Cliveden House is a 350-year-old stately home, which the Astor family gifted to the National Trust in the 1960s. Its recent renovation altered the course of its future. While the pre-refurbishment Cliveden was discounting heavily, it now attracts a high-end international audience. The food and beverage offering is simpler and healthier.
A Boon in Investment
There might be another factor driving investment in these special properties. Beyond consumers’ search for meaningful experiences, investors are looking to develop spaces that leave more than money behind.
“Refurbishing Cliveden really was a ‘labor of love’ with every room being a project in its own right, and as you would imagine it involved countless discussions with the National Trust’s curators and also English Heritage, especially as we had to install modern features such as air conditioning,” said Stembridge.
“It is very interesting to watch who is actually investing in rural properties, and many are clearly private investors looking to create a legacy rather than a healthy ROI.”
Monkey Island Estate, Bray-on-Thames, officially opened in April 2019. YTL Hotels bought the 800-year-old property in 2016 and set about refurbishing the seven-acre property for a new generation of visitors.
“In May 2015 the chairman of YTL fell in love with the peaceful old island with its verdant gardens, silky lawn, and Georgian retreat,” said Andrew Jordan, executive vice president of YTL Hotels.

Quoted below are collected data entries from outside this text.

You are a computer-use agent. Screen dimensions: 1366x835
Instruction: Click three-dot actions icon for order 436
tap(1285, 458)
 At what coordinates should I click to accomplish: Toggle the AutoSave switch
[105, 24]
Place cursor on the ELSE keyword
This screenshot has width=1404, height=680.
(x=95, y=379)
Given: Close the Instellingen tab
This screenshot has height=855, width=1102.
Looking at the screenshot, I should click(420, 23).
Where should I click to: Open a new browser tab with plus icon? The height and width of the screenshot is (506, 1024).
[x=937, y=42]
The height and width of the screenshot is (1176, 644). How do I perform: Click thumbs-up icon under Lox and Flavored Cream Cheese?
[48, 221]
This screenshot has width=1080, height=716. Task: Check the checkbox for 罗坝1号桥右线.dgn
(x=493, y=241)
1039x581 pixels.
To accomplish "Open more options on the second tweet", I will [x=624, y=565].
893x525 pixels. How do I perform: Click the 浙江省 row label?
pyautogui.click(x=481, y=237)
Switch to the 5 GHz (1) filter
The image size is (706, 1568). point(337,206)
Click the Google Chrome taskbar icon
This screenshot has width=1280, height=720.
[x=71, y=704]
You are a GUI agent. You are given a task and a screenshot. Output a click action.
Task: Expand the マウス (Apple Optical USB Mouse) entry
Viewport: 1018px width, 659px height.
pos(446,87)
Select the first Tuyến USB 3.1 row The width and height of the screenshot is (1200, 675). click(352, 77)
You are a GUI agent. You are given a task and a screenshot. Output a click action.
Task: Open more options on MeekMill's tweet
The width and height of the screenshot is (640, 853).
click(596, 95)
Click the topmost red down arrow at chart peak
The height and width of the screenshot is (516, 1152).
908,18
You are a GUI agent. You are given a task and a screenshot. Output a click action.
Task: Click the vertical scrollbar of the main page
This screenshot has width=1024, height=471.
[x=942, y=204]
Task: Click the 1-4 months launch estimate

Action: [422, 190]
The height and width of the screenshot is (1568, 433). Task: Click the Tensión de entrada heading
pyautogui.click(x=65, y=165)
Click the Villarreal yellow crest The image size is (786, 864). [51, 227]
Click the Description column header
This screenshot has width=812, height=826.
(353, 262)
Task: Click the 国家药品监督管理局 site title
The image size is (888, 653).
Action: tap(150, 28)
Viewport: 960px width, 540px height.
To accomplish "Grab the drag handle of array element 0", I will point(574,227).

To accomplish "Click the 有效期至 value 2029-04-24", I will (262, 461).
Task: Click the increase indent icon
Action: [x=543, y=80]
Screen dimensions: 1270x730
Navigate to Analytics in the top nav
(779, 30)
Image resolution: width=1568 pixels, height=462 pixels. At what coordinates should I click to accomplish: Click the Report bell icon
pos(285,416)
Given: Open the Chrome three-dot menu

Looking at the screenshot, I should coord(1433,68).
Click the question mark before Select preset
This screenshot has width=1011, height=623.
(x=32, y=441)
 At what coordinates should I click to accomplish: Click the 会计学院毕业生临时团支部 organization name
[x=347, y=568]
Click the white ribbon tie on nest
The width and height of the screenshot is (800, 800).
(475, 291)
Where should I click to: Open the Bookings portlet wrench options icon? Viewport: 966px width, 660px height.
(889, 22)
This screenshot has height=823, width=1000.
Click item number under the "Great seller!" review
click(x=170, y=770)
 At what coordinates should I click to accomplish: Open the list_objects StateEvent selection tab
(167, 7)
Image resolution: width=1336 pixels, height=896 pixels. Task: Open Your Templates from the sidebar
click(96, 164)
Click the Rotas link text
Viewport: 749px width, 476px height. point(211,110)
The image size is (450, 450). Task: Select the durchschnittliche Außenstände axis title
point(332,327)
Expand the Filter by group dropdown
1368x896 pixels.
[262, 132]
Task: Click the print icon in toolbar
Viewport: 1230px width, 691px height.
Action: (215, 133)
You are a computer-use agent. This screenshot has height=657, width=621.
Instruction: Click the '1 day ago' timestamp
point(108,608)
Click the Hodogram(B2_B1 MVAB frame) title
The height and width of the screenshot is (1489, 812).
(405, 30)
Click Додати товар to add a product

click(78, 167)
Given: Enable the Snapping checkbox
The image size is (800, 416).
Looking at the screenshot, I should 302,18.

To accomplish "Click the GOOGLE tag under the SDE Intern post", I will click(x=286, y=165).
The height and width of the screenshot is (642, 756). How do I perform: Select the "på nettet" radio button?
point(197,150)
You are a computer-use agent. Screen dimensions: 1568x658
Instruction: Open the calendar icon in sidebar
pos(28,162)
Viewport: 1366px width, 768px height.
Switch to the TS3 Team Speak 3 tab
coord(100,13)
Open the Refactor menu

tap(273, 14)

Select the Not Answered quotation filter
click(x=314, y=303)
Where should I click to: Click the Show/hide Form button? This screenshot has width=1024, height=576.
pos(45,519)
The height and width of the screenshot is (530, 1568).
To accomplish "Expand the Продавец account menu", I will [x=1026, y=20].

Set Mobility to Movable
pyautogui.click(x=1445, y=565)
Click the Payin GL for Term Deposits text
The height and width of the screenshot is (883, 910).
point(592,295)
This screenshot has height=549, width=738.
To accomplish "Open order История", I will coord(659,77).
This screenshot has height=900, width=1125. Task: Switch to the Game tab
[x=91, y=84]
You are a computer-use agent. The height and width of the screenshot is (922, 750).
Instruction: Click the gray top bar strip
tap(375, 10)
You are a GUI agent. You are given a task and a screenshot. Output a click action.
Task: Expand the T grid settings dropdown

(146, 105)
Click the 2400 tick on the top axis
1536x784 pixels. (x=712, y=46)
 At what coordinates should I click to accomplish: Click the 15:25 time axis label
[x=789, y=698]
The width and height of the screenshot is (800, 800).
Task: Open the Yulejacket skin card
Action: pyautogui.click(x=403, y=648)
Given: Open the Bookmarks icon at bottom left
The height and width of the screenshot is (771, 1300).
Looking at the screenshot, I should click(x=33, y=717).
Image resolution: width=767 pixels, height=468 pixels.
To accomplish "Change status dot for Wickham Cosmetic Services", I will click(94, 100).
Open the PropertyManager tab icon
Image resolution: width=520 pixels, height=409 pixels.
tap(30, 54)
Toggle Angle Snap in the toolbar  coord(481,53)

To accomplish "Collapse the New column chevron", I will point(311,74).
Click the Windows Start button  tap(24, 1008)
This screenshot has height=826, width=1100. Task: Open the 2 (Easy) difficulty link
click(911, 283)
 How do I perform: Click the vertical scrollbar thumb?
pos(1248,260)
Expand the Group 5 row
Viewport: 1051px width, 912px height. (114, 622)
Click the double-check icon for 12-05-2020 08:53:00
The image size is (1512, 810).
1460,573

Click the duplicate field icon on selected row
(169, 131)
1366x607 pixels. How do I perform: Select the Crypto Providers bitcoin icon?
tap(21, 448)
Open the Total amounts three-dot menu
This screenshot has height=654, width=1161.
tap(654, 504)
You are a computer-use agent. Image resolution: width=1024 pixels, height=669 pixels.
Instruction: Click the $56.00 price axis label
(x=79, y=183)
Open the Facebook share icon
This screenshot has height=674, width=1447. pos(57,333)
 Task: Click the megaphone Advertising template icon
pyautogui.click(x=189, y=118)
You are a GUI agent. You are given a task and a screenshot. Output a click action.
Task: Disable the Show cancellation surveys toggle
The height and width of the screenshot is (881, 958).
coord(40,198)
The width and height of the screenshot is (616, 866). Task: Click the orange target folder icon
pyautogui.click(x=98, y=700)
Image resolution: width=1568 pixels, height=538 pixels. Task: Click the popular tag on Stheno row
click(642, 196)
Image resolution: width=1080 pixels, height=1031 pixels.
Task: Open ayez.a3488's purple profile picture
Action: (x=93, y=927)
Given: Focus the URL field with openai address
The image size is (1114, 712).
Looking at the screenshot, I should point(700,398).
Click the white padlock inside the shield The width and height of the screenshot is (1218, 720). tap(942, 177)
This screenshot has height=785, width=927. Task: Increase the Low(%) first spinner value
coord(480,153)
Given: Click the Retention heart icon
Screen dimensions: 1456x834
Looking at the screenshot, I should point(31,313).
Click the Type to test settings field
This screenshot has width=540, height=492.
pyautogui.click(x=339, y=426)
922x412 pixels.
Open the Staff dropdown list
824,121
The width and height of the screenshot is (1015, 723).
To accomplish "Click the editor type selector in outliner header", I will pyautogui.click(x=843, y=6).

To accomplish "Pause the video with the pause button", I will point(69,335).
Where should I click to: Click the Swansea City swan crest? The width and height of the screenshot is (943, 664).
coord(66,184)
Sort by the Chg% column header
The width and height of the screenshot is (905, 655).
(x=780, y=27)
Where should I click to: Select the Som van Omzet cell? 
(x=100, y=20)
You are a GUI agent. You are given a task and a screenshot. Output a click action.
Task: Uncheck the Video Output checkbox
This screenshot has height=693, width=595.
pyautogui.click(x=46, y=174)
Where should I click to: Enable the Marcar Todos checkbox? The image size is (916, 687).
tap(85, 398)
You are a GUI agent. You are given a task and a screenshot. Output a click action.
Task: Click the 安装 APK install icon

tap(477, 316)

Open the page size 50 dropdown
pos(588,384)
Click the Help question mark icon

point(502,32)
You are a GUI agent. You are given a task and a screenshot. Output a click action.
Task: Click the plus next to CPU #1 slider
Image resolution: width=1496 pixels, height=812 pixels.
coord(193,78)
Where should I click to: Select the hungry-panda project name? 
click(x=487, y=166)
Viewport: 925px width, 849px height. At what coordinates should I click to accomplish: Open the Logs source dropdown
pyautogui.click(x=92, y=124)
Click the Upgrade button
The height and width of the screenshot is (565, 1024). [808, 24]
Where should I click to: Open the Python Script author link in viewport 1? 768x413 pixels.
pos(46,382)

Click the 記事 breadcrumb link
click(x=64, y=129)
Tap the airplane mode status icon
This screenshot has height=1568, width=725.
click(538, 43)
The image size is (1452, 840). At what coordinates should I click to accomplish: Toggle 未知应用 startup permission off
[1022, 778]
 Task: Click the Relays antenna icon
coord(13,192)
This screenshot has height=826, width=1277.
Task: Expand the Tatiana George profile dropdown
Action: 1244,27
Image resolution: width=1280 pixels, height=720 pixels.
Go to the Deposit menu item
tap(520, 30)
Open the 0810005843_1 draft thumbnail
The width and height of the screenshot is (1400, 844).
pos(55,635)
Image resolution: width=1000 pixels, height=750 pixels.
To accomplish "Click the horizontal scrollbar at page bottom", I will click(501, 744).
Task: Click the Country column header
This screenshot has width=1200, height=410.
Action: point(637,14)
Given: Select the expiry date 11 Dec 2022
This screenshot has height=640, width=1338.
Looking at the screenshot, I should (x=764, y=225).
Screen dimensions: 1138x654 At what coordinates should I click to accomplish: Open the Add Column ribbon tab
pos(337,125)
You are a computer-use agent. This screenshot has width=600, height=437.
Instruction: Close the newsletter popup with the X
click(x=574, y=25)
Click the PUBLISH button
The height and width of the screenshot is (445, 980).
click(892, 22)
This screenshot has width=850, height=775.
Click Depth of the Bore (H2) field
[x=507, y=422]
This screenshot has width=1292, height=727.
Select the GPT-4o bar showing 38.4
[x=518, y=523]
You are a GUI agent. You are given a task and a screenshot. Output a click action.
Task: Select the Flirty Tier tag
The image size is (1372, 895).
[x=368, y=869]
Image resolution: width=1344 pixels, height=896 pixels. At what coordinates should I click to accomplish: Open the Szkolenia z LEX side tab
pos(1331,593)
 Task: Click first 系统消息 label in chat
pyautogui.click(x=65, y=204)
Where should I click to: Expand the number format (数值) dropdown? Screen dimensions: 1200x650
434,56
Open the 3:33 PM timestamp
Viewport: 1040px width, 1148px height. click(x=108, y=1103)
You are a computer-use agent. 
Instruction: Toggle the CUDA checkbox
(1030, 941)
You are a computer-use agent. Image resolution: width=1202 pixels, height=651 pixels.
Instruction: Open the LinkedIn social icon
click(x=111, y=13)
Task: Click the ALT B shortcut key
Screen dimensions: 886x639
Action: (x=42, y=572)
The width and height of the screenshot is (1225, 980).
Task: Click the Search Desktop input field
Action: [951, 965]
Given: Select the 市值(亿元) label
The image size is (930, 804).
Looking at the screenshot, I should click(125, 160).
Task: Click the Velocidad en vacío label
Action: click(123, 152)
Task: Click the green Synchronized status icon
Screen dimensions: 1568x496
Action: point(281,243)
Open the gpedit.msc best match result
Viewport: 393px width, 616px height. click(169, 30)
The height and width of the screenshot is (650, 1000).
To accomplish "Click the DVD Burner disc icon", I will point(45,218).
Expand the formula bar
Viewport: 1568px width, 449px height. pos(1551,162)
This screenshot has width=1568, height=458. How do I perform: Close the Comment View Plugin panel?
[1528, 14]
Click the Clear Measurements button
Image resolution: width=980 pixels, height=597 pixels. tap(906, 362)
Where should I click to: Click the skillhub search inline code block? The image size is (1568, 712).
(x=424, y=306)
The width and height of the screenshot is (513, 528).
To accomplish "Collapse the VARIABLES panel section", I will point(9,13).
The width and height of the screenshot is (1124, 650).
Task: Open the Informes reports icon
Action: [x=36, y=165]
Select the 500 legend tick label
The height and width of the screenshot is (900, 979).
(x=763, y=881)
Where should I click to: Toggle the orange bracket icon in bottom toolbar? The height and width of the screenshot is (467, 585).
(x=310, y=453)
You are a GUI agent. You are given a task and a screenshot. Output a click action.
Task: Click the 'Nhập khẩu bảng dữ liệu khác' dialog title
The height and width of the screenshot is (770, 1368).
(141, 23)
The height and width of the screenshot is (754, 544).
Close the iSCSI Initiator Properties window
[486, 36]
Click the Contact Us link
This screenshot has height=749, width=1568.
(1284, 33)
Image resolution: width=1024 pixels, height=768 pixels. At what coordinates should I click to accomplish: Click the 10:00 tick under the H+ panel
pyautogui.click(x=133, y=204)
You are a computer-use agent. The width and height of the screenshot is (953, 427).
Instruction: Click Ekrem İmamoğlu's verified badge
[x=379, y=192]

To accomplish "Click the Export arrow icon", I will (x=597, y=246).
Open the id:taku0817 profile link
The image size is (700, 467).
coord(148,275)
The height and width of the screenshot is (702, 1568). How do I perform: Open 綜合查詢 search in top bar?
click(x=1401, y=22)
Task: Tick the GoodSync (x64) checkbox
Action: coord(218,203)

“The subsequent purchase marked the beginning of the resurrection of this famous destination. This massive undertaking was made possible by YTL’s extensive experience in restoring historical buildings.”
In addition to its historic draw, YTL crafted a new spa offering and restaurants. It’s particularly focused on the events space as well as drawing overseas business from Asia where YTL already has a large customer base.
A small team of gardeners tend to Monkey Island Estate’s grounds, including a chef’s garden where herbs, spices, tea, and pickling vegetables are grown for the kitchen and spa. There are also four bee hives and a chicken run for fresh eggs and honey.
Where Luxury and Experience Seekers Meet
There is an experiential element to these properties where guests can participate in gardeners’ and ground staffs’ activities.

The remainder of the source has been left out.